These discussions are usually time-pressed, but if you have a chance, use the opportunity that you are likely talking with your potential future peers, and ask them about their work experience. What processes work well and what do they think could be improved; what’s the decision-making process at the company; how do teams and functions collaborate; what project management tools do they use; etc. Avoid asking too specific questions about the actual role you’re applying to, as often they don’t have that deep context and it’s rarely the best use of the time you have with them.
The executive call
Depending on the seniority of the position and the size of the organization, you may or may not have a chance to talk with a CTO or CEO. This is another typical call where you can rely on well-prepared stories. Underline the impact and business outcome of your actions. Besides behavioral questions, you can expect ones about your career goals and aspirations, to ensure those match what the company can offer.
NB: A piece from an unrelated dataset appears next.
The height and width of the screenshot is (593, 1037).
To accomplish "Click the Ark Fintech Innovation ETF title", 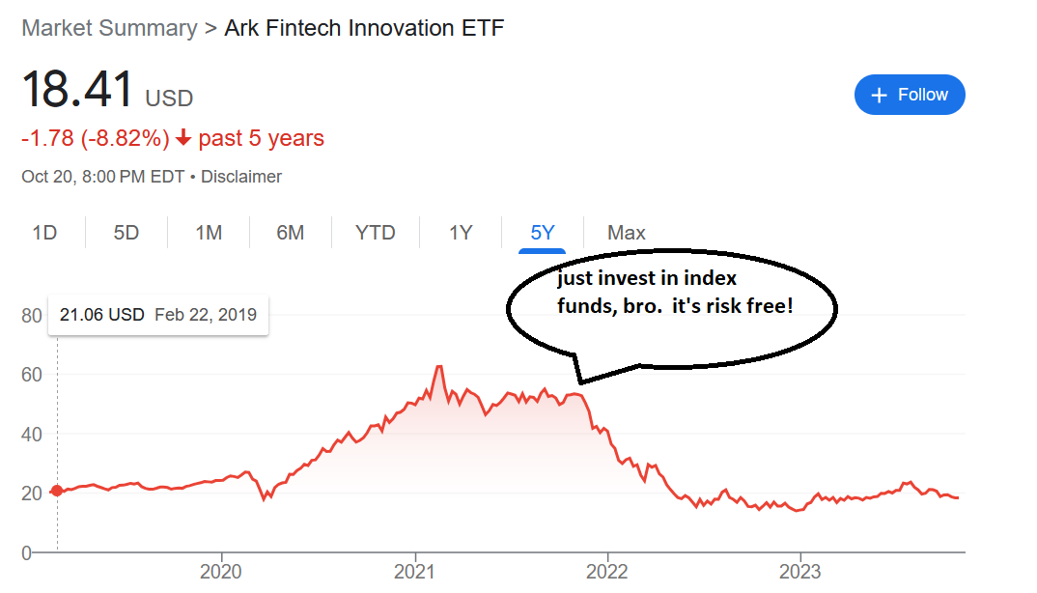I will click(364, 28).
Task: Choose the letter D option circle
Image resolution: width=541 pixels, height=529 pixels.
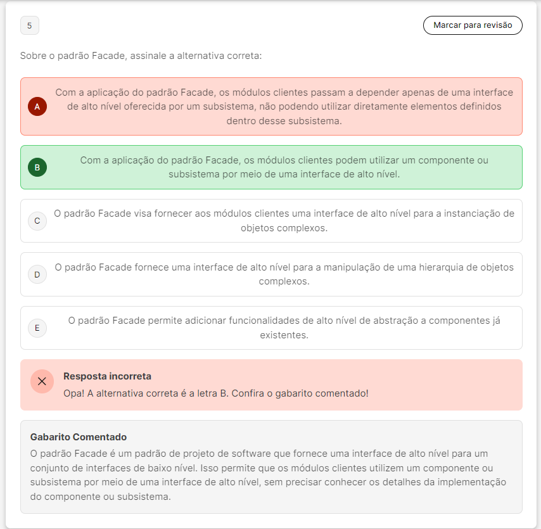Action: pos(37,274)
These discussions can also give you a unique chance to understand the organization you’re considering joining. Prepare well with questions that can help you gauge critical aspects of the company. A few examples:
- How do the company’s core values influence day-to-day operations?
- How are key decisions made within the company?
- Can you describe how collaboration happens across departments?
- How does the company ensure remote employees feel included and engaged?
- How do you support and develop your engineering managers?
- How does the company encourage innovation and experimentation?
- What is the attitude towards taking risks and potential failures?
Avoid too specific topics, they might give an impression that you have a hard time seeing the big picture and easily get lost in details.
Team interview
Many processes include a peer- or engineer-interview step. If possible, try to meet the actual team you’re applying to lead. This can give you a great chance to test if there’s chemistry, understand the good and bad side of the work, what challenges the team is facing, and what they expect from their manager. Even if you can’t meet the team itself, questions about these areas can give you useful insights.
Questions you can expect from engineers are usually about technical leadership, decision-making, team representation, and career support. A few examples:
- How did you handle tech debt in your teams?
- What’s your approach to resolving a technical disagreement between two seniors on your team?
- How do you ensure technical considerations are represented in product decisions?
- What do you expect from a Staff engineer compared to a Senior one?
The advice above is valid here too: be explicit with your assumptions, ask clarifying questions, understand that you don’t have all the context, and be empathic. Make your answer a discussion starter, and try to start building a human connection.
Questions you can ask from developers that give you good information:
- What do you expect from your manager?
- What’s the goal of the feature you’re working on currently?
- How would you describe code health in the stack you’re familiar with?
- What change would have the biggest positive impact on your current developer experience?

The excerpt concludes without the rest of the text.